A review of Bonita Spa in Hollywood, Fla., on Rubmaps, a Yelp for massage parlors
Police tout sex spa stings as evidence that they are cracking down on rampant human trafficking. Publicity hit a high in February in Florida raids that led to charges against New England Patriots owner Robert Kraft, who police said was caught paying for sex acts.
But a USA TODAY review of three high-profile raids – the one in Miami Beach and others in nearby Hollywood and Southwest Florida – found that law enforcement’s tough-on-trafficking rhetoric fizzled after initial headlines. Charges were dropped or pleaded down. Spas often popped up in the same or new locations. And any notion of going after higher-ups who profit from trafficking, including international crime figures bringing women from overseas, never materialized.
“Almost every local law enforcement that does one of these cases, the quote usually is, ‘We think we’re getting the tip of the iceberg,’ ” said Brad Myles, CEO of Polaris, a nonprofit group that operates the National Human Trafficking Hotline. “How many icebergs are there? I don’t know if anyone has a really good handle on who the masterminds are.”
Polaris estimated that 9,000 illicit massage parlors operate in the USA based on reviews on Rubmaps, a Yelp for sex spas, bringing in about $2.5 billion a year.
Hints of a broader organization not touched by law enforcement hover beneath the surface. Through a search of thousands of public records ranging from corporate filings to massage licenses, USA TODAY found connections among more than a third of the 41 spas raided in the three recent operations, and links from them to a larger network of potentially suspect massage parlors all over the state.
Prosecutors noted that a felony trafficking charge is just one tool in their toolbox. Because of the difficulty of getting victims to cooperate, they can look to alternatives that do not require proof that a victim was coerced, such as racketeering or money laundering. “I think much bigger and broader than just that one charge,” said Katherine Fernandez Rundle, the Miami-Dade state attorney.
Operation Spa LLC, a multi-agency, two-year law enforcement operation in Southwest Florida, convicted six operators for racketeering and/or money laundering, resulting in probable prison sentences of up to three years.
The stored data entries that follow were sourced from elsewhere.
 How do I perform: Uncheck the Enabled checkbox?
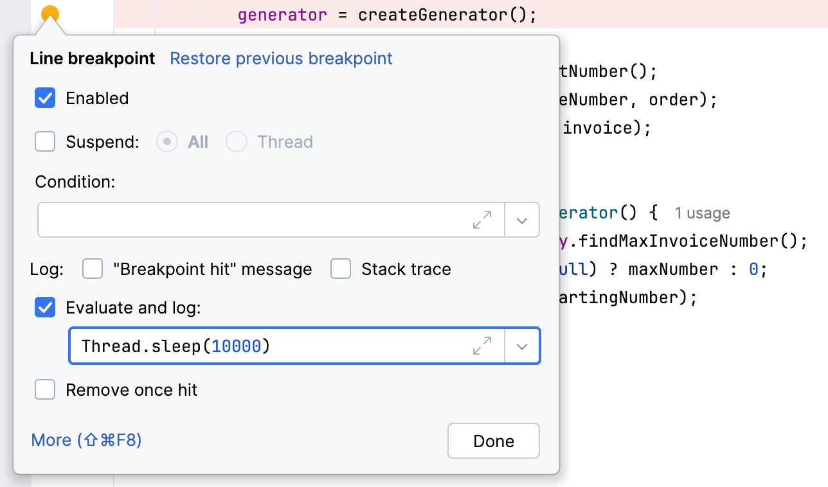pyautogui.click(x=45, y=98)
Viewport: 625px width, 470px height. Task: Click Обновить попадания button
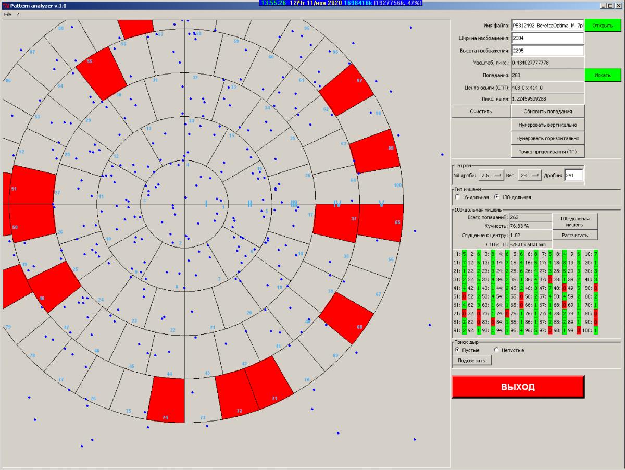click(x=547, y=111)
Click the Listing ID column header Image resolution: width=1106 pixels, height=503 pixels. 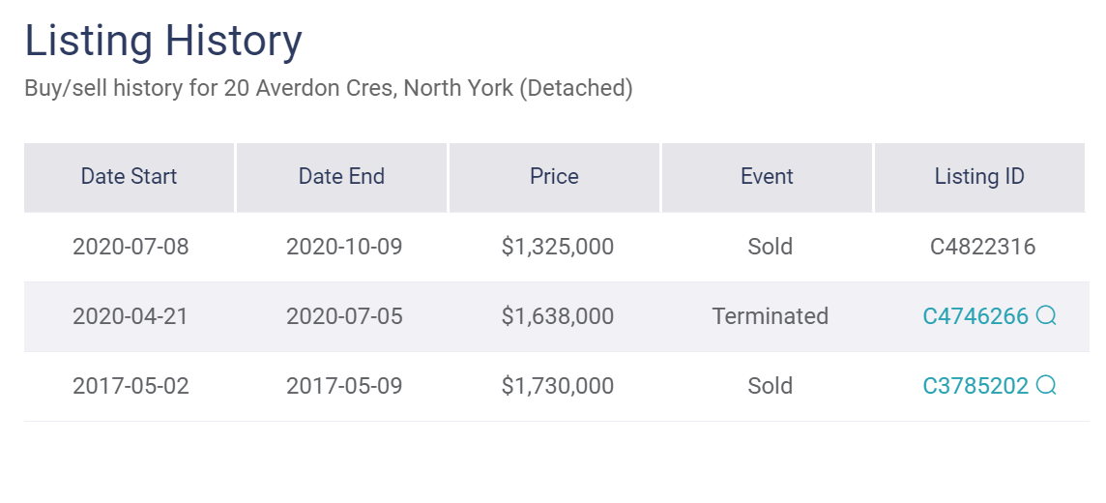(x=979, y=177)
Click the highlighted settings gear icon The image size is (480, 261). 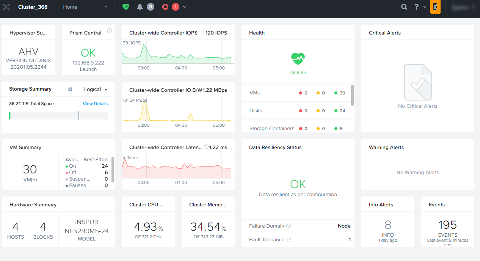[x=435, y=6]
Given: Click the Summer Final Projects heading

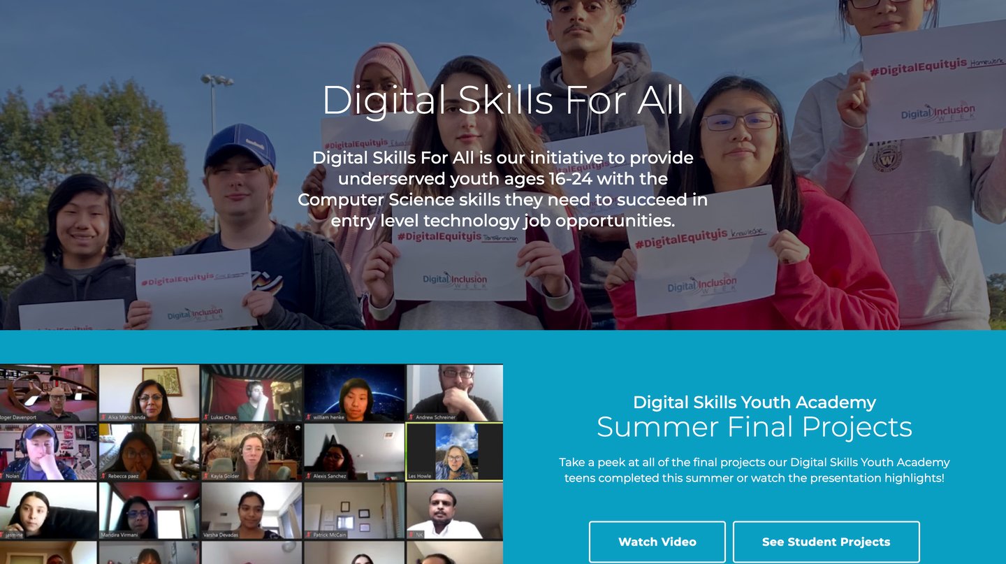Looking at the screenshot, I should [755, 427].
Eight women pleaded guilty to prostitutionrelated crimes.
Florida law enforcement often falls back on charging women working in the massage parlors. Of the 57 arrested in the three recent raids, all but three were women, mostly immigrants from China. Forty-two faced prostitution charges.
In March, Martin County Sheriff Will Snyder told USA TODAY that the spas involved had “all the trappings of human trafficking.” Only one woman who ran a spa in Vero Beach faces charges even tangentially tied to trafficking.
Prosecutors charged Kraft with misdemeanor solicitation – a charge he is fighting. The two women accused of providing sexual services to him each face a felony related to prostitution.
Human trafficking experts compared authorities’ spa approach to arresting corner drug dealers instead of going after cartels. “You take the dealer off the street, and another dealer pops up,” said Carmen Pino, a retired federal agent with Homeland Security Investigations in Miami who participated in massage parlor investigations. “We can shut them down today, they’re just going to move somewhere else. Because you’re still not getting the big organizers.”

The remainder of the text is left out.